Monday, June 13, 2011

Hand Signals

I had a funny, classic cultural misunderstanding moment on Saturday.

I was with a group in a cafe, and a few of us ordered coffee. The waiter came out with our coffees, trying to figure out who had ordered them. We pointed to the coffee drinkers, and he had one left. Everyone pointed to me, and I raised my hand. He looked at me, and then kept looking for the person for the coffee.

Then they pointed more and told him it was for me. Again, I raised my hand so he could identify me. He turned from me and looked for someone else.
Coffee bought on
the street and in
cafes like the one we
 were in come in little
cups like this one.

This literally happened four times. He'd come toward me, I'd raise my hand and he'd back away, looking terribly confused and a little bit distraught. I considered the possibility that he was refusing to serve me for some reason.

Finally, as everyone was pointing to me and loudly telling him to give me the coffee, a friend realized what was going on and told me that the way I raised my hand meant "no."

You would think I'd know this by now -- I have been here for over five months, after all! Finally I stopped raising my hand and the poor guy could give me the coffee. Lesson learned.

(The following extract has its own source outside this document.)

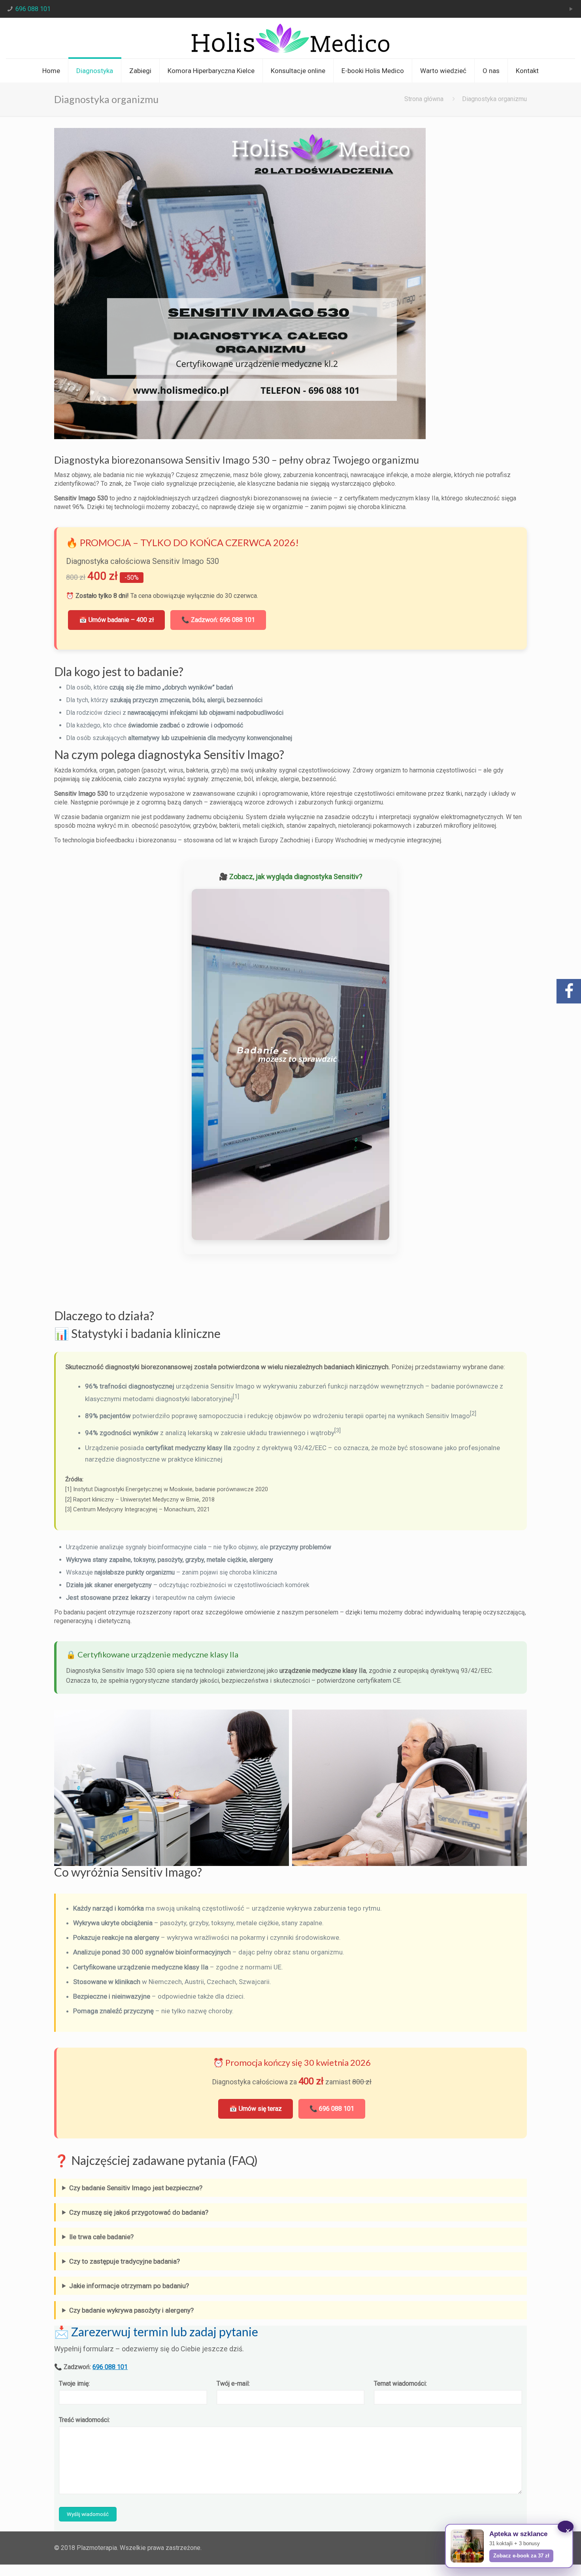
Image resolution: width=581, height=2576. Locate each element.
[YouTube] (571, 9)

  1. :-) I had a similar experience at Bible college with lots of international students.

    I couldn't work out why we always struggled to get the right number of teas and coffees after a meal. Eventually I realised that when I said "Who wants tea?", if I looked at certain a guy from Madagascar and he waved his hand, that meant "No", not "Yes". Actually, gesture was not dissimilar to one Brtis would use for "No", but we would position our hand a bit lower, and wave it more times from side to side if we meant "No". The difference was enough to fool us and cause many wasted cups of tea or coffee.

  2. Luke, that sounds very much like the same thing! So funny, these things we don't even realize we assume are the same in all cultures:-).